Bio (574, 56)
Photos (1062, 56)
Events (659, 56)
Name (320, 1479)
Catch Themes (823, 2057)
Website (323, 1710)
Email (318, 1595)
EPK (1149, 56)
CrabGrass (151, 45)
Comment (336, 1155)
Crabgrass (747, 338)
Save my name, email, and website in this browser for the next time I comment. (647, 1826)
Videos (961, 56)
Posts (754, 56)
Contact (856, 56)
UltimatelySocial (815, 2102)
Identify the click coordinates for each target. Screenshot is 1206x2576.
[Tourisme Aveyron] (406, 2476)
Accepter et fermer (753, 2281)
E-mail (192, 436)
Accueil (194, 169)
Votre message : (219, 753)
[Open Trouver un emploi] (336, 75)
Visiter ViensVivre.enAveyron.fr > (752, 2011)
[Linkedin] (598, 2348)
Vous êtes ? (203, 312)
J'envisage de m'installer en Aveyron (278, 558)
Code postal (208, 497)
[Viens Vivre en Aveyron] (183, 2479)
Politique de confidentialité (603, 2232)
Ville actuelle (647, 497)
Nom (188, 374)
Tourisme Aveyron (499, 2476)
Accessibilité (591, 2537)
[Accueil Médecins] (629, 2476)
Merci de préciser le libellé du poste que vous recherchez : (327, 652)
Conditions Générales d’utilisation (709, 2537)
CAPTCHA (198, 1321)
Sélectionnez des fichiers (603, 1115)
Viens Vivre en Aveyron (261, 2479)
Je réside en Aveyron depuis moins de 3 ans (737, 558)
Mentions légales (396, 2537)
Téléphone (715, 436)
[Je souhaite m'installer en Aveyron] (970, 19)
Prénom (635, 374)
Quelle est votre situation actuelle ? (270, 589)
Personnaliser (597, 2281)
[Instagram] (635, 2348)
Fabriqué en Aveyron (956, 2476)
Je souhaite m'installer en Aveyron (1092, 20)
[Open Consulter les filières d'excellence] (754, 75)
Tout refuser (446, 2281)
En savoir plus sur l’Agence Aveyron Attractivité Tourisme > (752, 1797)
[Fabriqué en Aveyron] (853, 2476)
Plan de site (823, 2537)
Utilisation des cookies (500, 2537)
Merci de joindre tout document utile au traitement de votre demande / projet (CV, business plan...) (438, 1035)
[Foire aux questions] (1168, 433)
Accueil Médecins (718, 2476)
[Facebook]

• • • • • • •

* _YOUR GOAL_
Extract all of the data above without altering anything.

* _EXERCISE OUTPUT_
Bio (574, 56)
Photos (1062, 56)
Events (659, 56)
Name (320, 1479)
Catch Themes (823, 2057)
Website (323, 1710)
Email (318, 1595)
EPK (1149, 56)
CrabGrass (151, 45)
Comment (336, 1155)
Crabgrass (747, 338)
Save my name, email, and website in this browser for the next time I comment. (647, 1826)
Videos (961, 56)
Posts (754, 56)
Contact (856, 56)
UltimatelySocial (815, 2102)
Identify the click coordinates for each target. Screenshot is 1206x2576.
[Tourisme Aveyron] (406, 2476)
Accepter et fermer (753, 2281)
E-mail (192, 436)
Accueil (194, 169)
Votre message : (219, 753)
[Open Trouver un emploi] (336, 75)
Visiter ViensVivre.enAveyron.fr > (752, 2011)
[Linkedin] (598, 2348)
Vous êtes ? (203, 312)
J'envisage de m'installer en Aveyron (278, 558)
Code postal (208, 497)
[Viens Vivre en Aveyron] (183, 2479)
Politique de confidentialité (603, 2232)
Ville actuelle (647, 497)
Nom (188, 374)
Tourisme Aveyron (499, 2476)
Accessibilité (591, 2537)
[Accueil Médecins] (629, 2476)
Merci de préciser le libellé du poste que vous recherchez : (327, 652)
Conditions Générales d’utilisation (709, 2537)
CAPTCHA (198, 1321)
Sélectionnez des fichiers (603, 1115)
Viens Vivre en Aveyron (261, 2479)
Je réside en Aveyron depuis moins de 3 ans (737, 558)
Mentions légales (396, 2537)
Téléphone (715, 436)
[Je souhaite m'installer en Aveyron] (970, 19)
Prénom (635, 374)
Quelle est votre situation actuelle ? (270, 589)
Personnaliser (597, 2281)
[Instagram] (635, 2348)
Fabriqué en Aveyron (956, 2476)
Je souhaite m'installer en Aveyron (1092, 20)
[Open Consulter les filières d'excellence] (754, 75)
Tout refuser (446, 2281)
En savoir plus sur l’Agence Aveyron Attractivité Tourisme > (752, 1797)
[Fabriqué en Aveyron] (853, 2476)
Plan de site (823, 2537)
Utilisation des cookies (500, 2537)
Merci de joindre tout document utile au traitement de votre demande / projet (CV, business plan...) (438, 1035)
[Foire aux questions] (1168, 433)
Accueil Médecins (718, 2476)
[Facebook]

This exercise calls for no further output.